» RECORDS FOR THE EXERCISE

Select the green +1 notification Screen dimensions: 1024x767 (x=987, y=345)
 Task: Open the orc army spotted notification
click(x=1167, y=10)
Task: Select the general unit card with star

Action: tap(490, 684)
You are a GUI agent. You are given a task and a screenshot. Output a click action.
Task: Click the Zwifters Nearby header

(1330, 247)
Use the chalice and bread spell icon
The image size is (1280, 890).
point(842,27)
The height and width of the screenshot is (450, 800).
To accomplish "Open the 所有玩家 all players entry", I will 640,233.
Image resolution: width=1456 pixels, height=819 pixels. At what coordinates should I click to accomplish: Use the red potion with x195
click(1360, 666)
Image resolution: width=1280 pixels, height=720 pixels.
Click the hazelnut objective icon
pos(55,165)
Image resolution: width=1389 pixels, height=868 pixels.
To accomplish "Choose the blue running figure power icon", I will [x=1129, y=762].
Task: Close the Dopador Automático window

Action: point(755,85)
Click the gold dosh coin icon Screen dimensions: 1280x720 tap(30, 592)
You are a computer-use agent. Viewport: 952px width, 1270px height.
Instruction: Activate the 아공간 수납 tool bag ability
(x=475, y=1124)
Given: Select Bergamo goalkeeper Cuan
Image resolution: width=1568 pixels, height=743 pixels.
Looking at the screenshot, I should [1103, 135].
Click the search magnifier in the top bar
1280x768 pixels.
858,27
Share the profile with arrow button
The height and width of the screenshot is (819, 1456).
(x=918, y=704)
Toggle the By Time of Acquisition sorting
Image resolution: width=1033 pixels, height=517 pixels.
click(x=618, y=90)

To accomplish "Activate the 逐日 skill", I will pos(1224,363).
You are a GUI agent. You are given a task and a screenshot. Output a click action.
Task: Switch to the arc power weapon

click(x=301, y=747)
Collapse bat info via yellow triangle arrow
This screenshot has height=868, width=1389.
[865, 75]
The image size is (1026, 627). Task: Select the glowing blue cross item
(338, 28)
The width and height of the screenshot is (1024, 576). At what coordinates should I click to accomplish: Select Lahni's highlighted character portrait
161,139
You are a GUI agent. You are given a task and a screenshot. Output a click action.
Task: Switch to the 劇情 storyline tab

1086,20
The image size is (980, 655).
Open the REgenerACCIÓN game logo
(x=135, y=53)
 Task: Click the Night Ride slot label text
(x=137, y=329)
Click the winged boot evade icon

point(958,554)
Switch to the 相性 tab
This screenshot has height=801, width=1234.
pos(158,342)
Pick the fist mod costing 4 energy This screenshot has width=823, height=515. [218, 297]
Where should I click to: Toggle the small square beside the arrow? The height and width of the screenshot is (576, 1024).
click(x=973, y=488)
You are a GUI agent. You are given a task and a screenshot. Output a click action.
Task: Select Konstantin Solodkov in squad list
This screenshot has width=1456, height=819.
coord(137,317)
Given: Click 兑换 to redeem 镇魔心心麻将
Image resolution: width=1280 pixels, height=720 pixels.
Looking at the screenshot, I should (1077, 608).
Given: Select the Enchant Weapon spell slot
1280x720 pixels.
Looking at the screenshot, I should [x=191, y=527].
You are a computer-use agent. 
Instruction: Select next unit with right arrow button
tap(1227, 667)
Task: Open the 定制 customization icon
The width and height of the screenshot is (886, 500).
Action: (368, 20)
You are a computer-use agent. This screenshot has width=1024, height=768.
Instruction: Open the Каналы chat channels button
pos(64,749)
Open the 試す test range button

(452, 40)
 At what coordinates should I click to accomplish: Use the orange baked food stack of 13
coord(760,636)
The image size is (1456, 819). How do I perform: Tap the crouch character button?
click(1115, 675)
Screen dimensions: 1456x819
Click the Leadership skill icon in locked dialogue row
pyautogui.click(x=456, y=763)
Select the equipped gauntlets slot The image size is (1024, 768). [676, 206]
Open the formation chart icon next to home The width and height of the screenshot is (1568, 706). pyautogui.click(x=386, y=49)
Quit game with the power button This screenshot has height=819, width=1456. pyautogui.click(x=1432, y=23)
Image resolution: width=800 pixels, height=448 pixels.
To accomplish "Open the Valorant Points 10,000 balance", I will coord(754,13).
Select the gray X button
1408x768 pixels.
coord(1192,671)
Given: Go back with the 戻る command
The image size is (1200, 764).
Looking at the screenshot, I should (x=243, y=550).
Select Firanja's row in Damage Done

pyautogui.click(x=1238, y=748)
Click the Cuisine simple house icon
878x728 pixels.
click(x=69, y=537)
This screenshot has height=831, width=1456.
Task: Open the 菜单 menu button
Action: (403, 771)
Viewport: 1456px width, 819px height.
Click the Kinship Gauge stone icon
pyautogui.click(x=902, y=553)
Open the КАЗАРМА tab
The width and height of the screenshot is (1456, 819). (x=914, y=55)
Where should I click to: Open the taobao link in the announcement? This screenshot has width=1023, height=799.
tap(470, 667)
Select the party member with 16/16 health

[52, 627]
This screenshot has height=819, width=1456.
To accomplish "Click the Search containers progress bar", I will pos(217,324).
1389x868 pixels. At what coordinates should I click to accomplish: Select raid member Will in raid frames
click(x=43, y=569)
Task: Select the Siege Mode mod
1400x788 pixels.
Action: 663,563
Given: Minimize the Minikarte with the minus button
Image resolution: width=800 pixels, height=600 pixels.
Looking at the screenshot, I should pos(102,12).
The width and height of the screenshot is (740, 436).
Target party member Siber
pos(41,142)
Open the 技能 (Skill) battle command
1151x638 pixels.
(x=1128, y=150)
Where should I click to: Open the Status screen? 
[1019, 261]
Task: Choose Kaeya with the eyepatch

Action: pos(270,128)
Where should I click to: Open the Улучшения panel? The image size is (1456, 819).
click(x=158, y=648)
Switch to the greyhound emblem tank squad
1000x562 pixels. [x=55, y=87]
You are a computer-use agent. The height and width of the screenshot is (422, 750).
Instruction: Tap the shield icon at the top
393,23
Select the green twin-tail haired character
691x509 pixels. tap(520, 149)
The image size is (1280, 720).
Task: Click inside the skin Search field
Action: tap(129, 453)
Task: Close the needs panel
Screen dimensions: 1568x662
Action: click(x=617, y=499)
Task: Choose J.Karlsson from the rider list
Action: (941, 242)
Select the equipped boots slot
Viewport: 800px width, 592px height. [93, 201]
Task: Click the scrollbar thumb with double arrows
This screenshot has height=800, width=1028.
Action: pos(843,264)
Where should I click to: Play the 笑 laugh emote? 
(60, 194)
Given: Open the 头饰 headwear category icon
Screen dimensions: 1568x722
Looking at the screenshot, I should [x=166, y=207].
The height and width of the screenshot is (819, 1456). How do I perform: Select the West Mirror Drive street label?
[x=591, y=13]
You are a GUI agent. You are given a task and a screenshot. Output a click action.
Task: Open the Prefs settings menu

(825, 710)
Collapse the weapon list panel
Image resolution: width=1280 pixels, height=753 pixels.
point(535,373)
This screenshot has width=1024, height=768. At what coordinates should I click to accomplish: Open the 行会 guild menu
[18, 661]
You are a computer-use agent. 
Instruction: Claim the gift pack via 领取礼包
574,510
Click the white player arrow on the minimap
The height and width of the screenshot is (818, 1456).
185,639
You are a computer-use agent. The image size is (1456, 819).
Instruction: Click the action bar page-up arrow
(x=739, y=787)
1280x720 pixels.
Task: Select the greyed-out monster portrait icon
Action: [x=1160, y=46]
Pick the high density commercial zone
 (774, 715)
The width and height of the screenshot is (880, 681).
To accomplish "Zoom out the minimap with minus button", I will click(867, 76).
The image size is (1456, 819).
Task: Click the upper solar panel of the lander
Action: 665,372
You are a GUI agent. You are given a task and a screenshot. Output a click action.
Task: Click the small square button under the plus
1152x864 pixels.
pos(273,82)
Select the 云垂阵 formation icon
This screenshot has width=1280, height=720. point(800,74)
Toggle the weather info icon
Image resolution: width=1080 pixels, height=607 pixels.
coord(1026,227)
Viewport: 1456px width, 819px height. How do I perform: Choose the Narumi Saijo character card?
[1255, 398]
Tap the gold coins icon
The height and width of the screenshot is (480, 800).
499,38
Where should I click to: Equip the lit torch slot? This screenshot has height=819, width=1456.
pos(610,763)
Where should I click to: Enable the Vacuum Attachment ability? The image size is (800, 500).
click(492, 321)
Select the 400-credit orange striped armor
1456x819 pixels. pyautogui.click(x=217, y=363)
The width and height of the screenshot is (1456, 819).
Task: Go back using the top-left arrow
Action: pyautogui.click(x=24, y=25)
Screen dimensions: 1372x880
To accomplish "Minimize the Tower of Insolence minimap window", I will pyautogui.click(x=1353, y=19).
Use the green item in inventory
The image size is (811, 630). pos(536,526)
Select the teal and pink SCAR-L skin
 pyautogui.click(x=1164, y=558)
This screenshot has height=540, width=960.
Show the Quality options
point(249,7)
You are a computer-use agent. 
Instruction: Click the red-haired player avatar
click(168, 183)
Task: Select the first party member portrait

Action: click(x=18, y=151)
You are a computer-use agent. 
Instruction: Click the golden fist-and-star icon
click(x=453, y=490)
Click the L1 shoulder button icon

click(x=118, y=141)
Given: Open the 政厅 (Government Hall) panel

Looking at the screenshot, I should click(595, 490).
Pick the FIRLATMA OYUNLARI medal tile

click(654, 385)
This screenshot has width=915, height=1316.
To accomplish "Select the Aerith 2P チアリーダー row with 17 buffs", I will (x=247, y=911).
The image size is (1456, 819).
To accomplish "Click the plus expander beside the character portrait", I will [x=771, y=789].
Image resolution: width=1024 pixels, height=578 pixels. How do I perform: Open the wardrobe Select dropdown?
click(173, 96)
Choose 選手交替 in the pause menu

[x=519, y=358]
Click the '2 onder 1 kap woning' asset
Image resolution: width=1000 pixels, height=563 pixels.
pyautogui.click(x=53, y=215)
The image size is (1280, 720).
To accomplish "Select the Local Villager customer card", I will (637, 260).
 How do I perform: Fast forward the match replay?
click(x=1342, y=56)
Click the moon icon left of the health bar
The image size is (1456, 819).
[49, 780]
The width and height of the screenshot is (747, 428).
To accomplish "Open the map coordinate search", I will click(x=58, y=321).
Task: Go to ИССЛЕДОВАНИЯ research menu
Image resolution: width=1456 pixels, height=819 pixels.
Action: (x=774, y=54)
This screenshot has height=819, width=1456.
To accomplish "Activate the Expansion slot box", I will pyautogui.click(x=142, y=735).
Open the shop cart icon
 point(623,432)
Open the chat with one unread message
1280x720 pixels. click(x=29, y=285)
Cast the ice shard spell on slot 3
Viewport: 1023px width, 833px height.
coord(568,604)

» WHAT TO PRODUCE
Copy the listing from its start up to and including the line with "I will pos(1224,363).", replacing "hazelnut" with "walnut" and leaving everything else unchanged.

» RIGHT ANSWER
Select the green +1 notification Screen dimensions: 1024x767 (x=987, y=345)
 Task: Open the orc army spotted notification
click(x=1167, y=10)
Task: Select the general unit card with star

Action: tap(490, 684)
You are a GUI agent. You are given a task and a screenshot. Output a click action.
Task: Click the Zwifters Nearby header

(1330, 247)
Use the chalice and bread spell icon
The image size is (1280, 890).
point(842,27)
The height and width of the screenshot is (450, 800).
To accomplish "Open the 所有玩家 all players entry", I will 640,233.
Image resolution: width=1456 pixels, height=819 pixels. At what coordinates should I click to accomplish: Use the red potion with x195
click(1360, 666)
Image resolution: width=1280 pixels, height=720 pixels.
Click the walnut objective icon
pos(55,165)
Image resolution: width=1389 pixels, height=868 pixels.
To accomplish "Choose the blue running figure power icon", I will [x=1129, y=762].
Task: Close the Dopador Automático window

Action: point(755,85)
Click the gold dosh coin icon Screen dimensions: 1280x720 tap(30, 592)
You are a computer-use agent. Viewport: 952px width, 1270px height.
Instruction: Activate the 아공간 수납 tool bag ability
(x=475, y=1124)
Given: Select Bergamo goalkeeper Cuan
Image resolution: width=1568 pixels, height=743 pixels.
Looking at the screenshot, I should [1103, 135].
Click the search magnifier in the top bar
1280x768 pixels.
858,27
Share the profile with arrow button
The height and width of the screenshot is (819, 1456).
(x=918, y=704)
Toggle the By Time of Acquisition sorting
Image resolution: width=1033 pixels, height=517 pixels.
click(x=618, y=90)

To accomplish "Activate the 逐日 skill", I will pos(1224,363).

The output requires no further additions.